═══ INFORMATION PROVIDED
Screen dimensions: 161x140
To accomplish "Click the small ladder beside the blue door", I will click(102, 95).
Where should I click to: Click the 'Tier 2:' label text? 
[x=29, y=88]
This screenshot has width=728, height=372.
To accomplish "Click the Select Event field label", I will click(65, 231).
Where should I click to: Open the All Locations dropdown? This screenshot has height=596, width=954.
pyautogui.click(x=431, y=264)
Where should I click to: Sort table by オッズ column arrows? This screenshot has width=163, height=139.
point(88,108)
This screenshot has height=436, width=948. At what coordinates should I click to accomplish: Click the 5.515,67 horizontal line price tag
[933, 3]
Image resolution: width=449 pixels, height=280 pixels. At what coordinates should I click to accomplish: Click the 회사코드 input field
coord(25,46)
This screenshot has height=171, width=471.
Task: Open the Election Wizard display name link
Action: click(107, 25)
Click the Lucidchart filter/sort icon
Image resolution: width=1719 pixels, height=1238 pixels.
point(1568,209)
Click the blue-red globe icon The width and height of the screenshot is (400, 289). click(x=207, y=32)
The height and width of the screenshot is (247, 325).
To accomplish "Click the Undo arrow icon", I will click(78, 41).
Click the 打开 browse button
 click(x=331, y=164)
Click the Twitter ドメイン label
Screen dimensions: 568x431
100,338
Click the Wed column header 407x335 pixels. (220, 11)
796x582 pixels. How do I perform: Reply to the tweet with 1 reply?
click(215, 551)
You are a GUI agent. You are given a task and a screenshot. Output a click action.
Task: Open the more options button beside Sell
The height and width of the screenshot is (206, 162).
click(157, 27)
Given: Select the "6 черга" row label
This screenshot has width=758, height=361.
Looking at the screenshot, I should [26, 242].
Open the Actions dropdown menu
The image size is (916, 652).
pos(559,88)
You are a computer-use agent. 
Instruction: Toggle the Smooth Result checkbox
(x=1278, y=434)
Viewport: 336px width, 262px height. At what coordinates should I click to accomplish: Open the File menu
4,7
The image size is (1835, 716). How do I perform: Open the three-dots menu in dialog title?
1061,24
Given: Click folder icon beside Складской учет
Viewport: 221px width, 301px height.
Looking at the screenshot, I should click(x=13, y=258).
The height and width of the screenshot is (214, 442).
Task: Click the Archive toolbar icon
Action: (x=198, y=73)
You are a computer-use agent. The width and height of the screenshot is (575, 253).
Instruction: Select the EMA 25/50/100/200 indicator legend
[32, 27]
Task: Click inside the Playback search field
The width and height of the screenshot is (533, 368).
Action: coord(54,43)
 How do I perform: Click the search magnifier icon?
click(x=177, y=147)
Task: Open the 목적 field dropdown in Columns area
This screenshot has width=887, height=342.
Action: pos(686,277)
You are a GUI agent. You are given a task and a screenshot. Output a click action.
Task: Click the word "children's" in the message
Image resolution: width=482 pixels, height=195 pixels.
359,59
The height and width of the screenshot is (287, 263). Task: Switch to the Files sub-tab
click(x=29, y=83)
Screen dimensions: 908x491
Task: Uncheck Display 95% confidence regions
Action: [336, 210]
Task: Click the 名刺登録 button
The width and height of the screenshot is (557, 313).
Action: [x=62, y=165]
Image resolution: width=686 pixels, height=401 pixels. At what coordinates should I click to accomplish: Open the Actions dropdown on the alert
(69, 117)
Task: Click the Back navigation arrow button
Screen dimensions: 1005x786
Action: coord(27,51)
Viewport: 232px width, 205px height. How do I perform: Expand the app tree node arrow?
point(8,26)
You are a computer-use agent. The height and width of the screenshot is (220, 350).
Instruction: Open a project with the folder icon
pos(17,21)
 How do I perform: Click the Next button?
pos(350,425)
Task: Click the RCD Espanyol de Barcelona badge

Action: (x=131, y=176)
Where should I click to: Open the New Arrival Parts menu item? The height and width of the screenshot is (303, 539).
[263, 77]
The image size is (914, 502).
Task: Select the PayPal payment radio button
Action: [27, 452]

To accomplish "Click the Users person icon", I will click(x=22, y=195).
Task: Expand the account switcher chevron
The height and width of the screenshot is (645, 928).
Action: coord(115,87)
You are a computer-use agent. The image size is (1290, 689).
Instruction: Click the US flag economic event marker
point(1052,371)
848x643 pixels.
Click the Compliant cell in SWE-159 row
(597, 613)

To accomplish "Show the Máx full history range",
══════
EXERCISE OBJECTIVE: Whenever a line in the records above contains the string "will", copy that line.

SOLUTION FOR THIS PROBLEM:
To accomplish "Click the small ladder beside the blue door", I will click(102, 95).
To accomplish "Click the Select Event field label", I will click(65, 231).
To accomplish "Click the Undo arrow icon", I will click(78, 41).
To accomplish "Click the Users person icon", I will click(x=22, y=195).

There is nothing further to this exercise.